Comparative transcriptome profiling of virulent and non-virulent Trypanosoma cruzi (trypomastigotes)

Trypanosoma cruzi, the protozoan that causes Chagas disease, has a complex life cycle involving several morphologically and biochemically distinct stages that establish intricate interactions with various insect and mammalian hosts. It has also a heterogeneous population comprising strains that show distinct properties such as virulence, sensitivity to drugs, antigenic profile and tissue tropism. We present here a comparative transcriptome analysis of two cloned T. cruzi strains that display contrasting virulence phenotypes in animal models of infection: CL Brener is a virulent strain and CL-14 is a strain that is neither infective nor pathogenic in in vivo models of infection. Gene expression analysis of trypomastigotes and intracellular amastigotes harvested at 60 and 96 hours post-infection (hpi) of human fibroblasts revealed large differences that reflect the parasite's adaptation to distinct environments during the infection of mammalian cells, including changes in energy sources, oxidative stress responses, cell cycle control and cell surface components. While extensive transcriptome remodeling was observed when trypomastigotes of both strains were compared to 60 hpi amastigotes, differences in gene expression were much less pronounced when 96 hpi amastigotes and trypomastigotes of CL Brener were compared. In contrast, the differentiation of the avirulent CL-14 from 96 hpi amastigotes to extracellular trypomastigotes was associated with considerable changes in gene expression, particularly in gene families encoding surface proteins such as trans-sialidases, mucins and the mucin associated surface proteins (MASPs).
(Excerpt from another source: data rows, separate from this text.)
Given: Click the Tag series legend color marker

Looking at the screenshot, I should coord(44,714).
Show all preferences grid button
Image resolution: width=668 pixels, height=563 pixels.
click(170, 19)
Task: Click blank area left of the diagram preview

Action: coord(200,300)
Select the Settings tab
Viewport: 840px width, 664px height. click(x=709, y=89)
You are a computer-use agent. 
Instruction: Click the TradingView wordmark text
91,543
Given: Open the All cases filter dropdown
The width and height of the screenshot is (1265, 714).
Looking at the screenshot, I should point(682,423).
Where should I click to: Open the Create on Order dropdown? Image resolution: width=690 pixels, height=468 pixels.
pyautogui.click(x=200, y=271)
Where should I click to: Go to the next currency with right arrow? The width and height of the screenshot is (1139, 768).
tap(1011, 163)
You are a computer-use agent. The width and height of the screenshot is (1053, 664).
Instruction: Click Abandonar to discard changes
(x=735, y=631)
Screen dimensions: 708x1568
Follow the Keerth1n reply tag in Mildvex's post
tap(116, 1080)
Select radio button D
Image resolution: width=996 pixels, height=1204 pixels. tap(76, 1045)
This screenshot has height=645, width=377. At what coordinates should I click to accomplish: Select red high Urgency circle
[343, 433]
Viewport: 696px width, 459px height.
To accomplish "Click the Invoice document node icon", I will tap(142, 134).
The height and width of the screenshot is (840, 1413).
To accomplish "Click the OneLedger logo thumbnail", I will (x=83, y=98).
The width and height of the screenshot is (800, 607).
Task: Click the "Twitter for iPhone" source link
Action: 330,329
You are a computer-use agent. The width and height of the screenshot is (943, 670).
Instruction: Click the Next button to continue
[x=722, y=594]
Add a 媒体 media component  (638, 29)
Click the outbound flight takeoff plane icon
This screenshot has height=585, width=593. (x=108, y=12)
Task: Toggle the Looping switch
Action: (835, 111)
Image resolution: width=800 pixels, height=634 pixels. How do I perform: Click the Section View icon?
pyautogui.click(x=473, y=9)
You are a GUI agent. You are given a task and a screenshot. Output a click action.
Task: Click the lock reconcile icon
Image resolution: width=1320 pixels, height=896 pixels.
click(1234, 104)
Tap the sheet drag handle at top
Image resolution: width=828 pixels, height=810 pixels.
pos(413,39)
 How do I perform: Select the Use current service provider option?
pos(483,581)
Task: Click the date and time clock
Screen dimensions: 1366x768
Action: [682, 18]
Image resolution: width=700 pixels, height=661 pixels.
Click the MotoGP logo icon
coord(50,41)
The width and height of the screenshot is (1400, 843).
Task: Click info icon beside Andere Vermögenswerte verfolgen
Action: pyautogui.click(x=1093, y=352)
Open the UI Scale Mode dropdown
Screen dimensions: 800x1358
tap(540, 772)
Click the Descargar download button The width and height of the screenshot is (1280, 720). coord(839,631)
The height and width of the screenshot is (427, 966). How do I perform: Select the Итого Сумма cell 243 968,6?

Thus, our comparative transcriptome analysis indicates that the avirulent phenotype of CL-14 may be due, at least in part, to a reduced or delayed expression of genes encoding surface proteins that are associated with the transition of amastigotes to trypomastigotes, an essential step in the establishment of the infection in the mammalian host. Transcriptome data is provided for parasites and host cells (infected and uninfected).